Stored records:
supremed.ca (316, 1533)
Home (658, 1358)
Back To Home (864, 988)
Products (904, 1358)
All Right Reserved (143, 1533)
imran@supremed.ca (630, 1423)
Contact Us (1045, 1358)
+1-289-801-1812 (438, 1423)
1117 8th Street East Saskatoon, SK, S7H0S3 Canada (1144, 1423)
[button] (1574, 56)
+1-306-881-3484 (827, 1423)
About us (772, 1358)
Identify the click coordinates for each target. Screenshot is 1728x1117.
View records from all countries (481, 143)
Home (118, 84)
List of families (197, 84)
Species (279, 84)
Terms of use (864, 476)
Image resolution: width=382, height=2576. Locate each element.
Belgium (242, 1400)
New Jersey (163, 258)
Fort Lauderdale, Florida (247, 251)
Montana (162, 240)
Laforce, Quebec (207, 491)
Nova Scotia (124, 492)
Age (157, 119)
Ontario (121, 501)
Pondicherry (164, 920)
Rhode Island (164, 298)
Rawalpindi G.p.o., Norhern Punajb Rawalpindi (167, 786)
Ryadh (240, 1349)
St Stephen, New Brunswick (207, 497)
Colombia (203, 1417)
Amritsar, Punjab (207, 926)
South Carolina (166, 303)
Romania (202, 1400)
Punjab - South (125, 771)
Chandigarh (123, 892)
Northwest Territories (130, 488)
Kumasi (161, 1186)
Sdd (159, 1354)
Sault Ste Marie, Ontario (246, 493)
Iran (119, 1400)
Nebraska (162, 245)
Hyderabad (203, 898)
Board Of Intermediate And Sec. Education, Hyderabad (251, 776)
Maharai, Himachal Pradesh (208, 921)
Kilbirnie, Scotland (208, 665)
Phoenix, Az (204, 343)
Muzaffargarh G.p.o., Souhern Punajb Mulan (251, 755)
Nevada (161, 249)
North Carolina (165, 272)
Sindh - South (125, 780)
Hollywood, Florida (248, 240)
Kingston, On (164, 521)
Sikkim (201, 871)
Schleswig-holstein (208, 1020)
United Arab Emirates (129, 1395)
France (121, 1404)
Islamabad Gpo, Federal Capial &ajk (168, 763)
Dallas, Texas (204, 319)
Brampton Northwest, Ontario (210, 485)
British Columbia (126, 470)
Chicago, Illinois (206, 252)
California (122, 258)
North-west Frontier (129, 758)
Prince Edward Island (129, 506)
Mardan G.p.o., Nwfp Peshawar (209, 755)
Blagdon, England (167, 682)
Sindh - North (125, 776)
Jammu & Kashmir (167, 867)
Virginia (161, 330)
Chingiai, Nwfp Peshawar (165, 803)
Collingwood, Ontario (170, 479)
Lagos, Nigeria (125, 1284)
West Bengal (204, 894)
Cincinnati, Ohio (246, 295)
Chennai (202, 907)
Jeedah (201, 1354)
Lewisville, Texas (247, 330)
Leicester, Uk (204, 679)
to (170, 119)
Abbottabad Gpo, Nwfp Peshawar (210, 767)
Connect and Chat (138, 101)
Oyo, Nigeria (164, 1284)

EXERCISE:
Return the opening line of the data and every line after it through the line containing "Brampton Northwest, Ontario (210, 485)", please, exactly as written and with nothing added.

ANSWER TO THIS EXERCISE:
supremed.ca (316, 1533)
Home (658, 1358)
Back To Home (864, 988)
Products (904, 1358)
All Right Reserved (143, 1533)
imran@supremed.ca (630, 1423)
Contact Us (1045, 1358)
+1-289-801-1812 (438, 1423)
1117 8th Street East Saskatoon, SK, S7H0S3 Canada (1144, 1423)
[button] (1574, 56)
+1-306-881-3484 (827, 1423)
About us (772, 1358)
Identify the click coordinates for each target. Screenshot is 1728x1117.
View records from all countries (481, 143)
Home (118, 84)
List of families (197, 84)
Species (279, 84)
Terms of use (864, 476)
Image resolution: width=382, height=2576. Locate each element.
Belgium (242, 1400)
New Jersey (163, 258)
Fort Lauderdale, Florida (247, 251)
Montana (162, 240)
Laforce, Quebec (207, 491)
Nova Scotia (124, 492)
Age (157, 119)
Ontario (121, 501)
Pondicherry (164, 920)
Rhode Island (164, 298)
Rawalpindi G.p.o., Norhern Punajb Rawalpindi (167, 786)
Ryadh (240, 1349)
St Stephen, New Brunswick (207, 497)
Colombia (203, 1417)
Amritsar, Punjab (207, 926)
South Carolina (166, 303)
Romania (202, 1400)
Punjab - South (125, 771)
Chandigarh (123, 892)
Northwest Territories (130, 488)
Kumasi (161, 1186)
Sdd (159, 1354)
Sault Ste Marie, Ontario (246, 493)
Iran (119, 1400)
Nebraska (162, 245)
Hyderabad (203, 898)
Board Of Intermediate And Sec. Education, Hyderabad (251, 776)
Maharai, Himachal Pradesh (208, 921)
Kilbirnie, Scotland (208, 665)
Phoenix, Az (204, 343)
Muzaffargarh G.p.o., Souhern Punajb Mulan (251, 755)
Nevada (161, 249)
North Carolina (165, 272)
Sindh - South (125, 780)
Hollywood, Florida (248, 240)
Kingston, On (164, 521)
Sikkim (201, 871)
Schleswig-holstein (208, 1020)
United Arab Emirates (129, 1395)
France (121, 1404)
Islamabad Gpo, Federal Capial &ajk (168, 763)
Dallas, Texas (204, 319)
Brampton Northwest, Ontario (210, 485)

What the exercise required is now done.